To solve this problem, let's first write down the relevant formulas and given information:
1. **Energy of a photon (\(E\))**:
The energy of a photon is given by:
\[
E = \frac{hc}{\lambda_2}
\]
where \(h\) is Planck's constant, \(c\) is the speed of light, and \(\lambda_2\) is the wavelength of the photon.
2. **Kinetic energy of the proton**:
We are given that the energy of the photon is equal to the kinetic energy of the proton. Therefore:
\[
K = E
\]
where \(K\) is the kinetic energy of the proton.
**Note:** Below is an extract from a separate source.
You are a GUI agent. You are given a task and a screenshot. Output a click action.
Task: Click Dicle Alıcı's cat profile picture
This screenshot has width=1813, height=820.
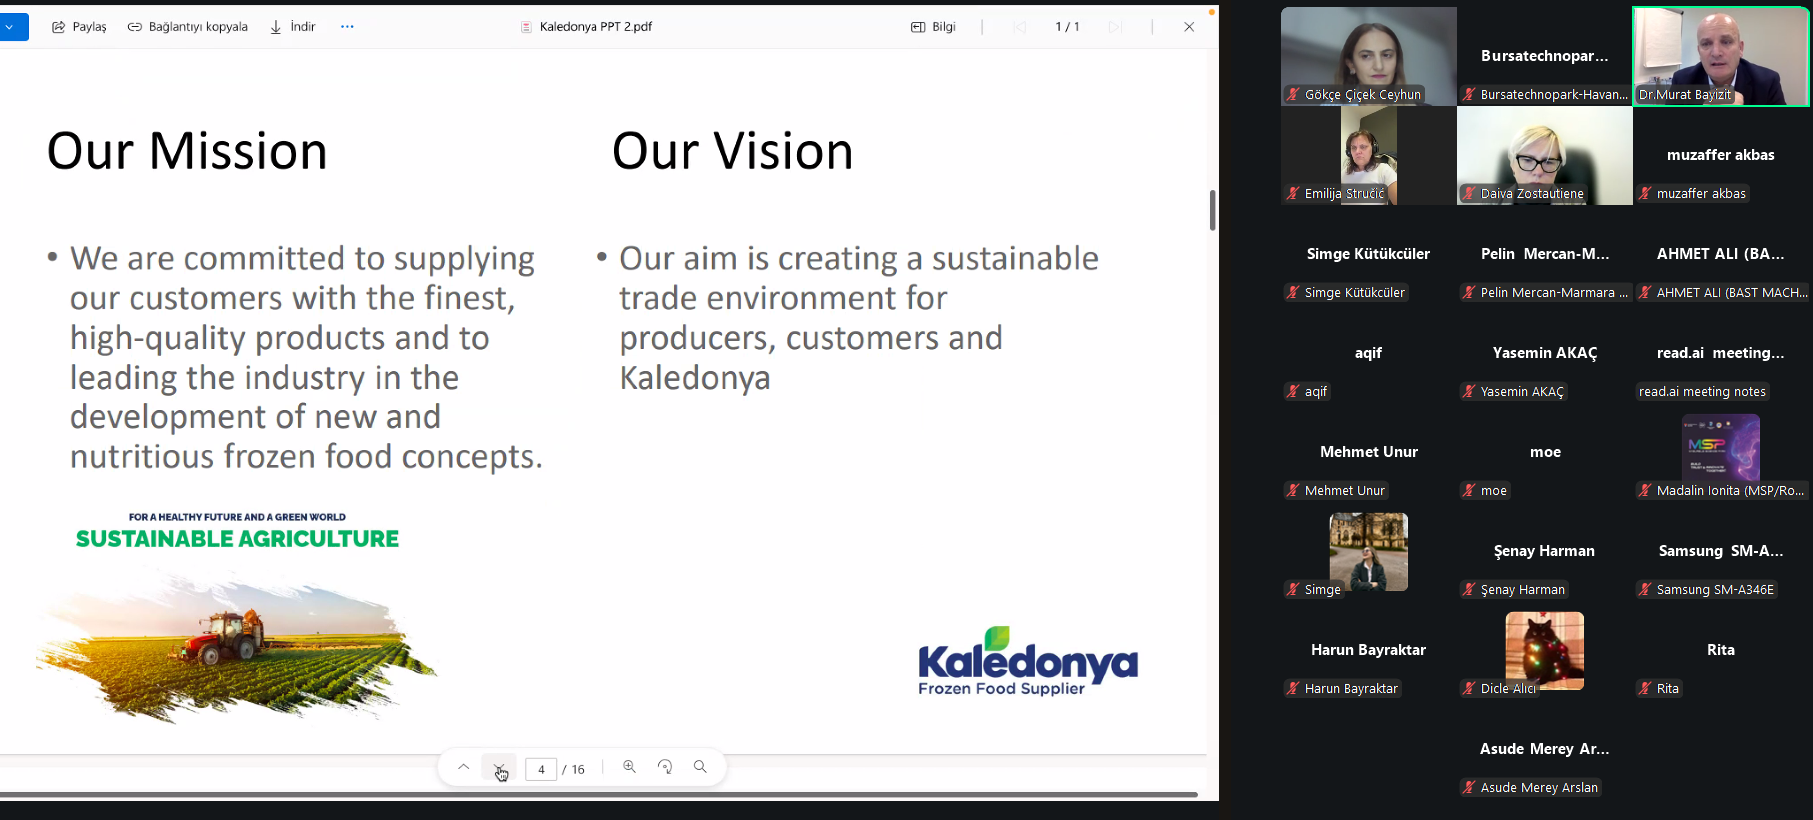pyautogui.click(x=1544, y=648)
3. **de Broglie wavelength of the proton (\(\lambda_1\))**:
The de Broglie wavelength is given by:
\[
\lambda_1 = \frac{h}{p}
\]
where \(p\) is the momentum of the proton. The momentum \(p\) can be related to the kinetic energy \(K\) by:
\[
p = \sqrt{2mK}
\]
where \(m\) is the mass of the proton.
Now, let's proceed to find the relationship between \(\frac{\lambda_1}{\lambda_2}\).
### Step-by-step solution:
1. **Express the de Broglie wavelength of the proton (\(\lambda_1\))**:
Substitute \(p = \sqrt{2mK}\) into the de Broglie wavelength formula:
\[
\lambda_1 = \frac{h}{p} = \frac{h}{\sqrt{2mK}}
\]
2. **Express \(\lambda_1\) using \(E\)** (since \(K = E\)):
\[
\lambda_1 = \frac{h}{\sqrt{2mE}}
\]
3. **Express the wavelength of the photon (\(\lambda_2\))**:
From the energy of the photon:
\[
\lambda_2 = \frac{hc}{E}
\]
4. **Find the ratio \(\frac{\lambda_1}{\lambda_2}\)**:
\[
\frac{\lambda_1}{\lambda_2} = \frac{\frac{h}{\sqrt{2mE}}}{\frac{hc}{E}}
\]
Simplify the expression:
\[
\frac{\lambda_1}{\lambda_2} = \frac{h}{\sqrt{2mE}} \cdot \frac{E}{hc} = \frac{E^{1/2}}{\sqrt{2m} \cdot c}
\]
From the above equation, it's clear that \(\frac{\lambda_1}{\lambda_2}\) is proportional to \(E^{1/2}\).
### Answer:
\[
\frac{\lambda_1}{\lambda_2} \propto E^{1/2}
\]
So, the correct option is (B) \(E^{1/2}\).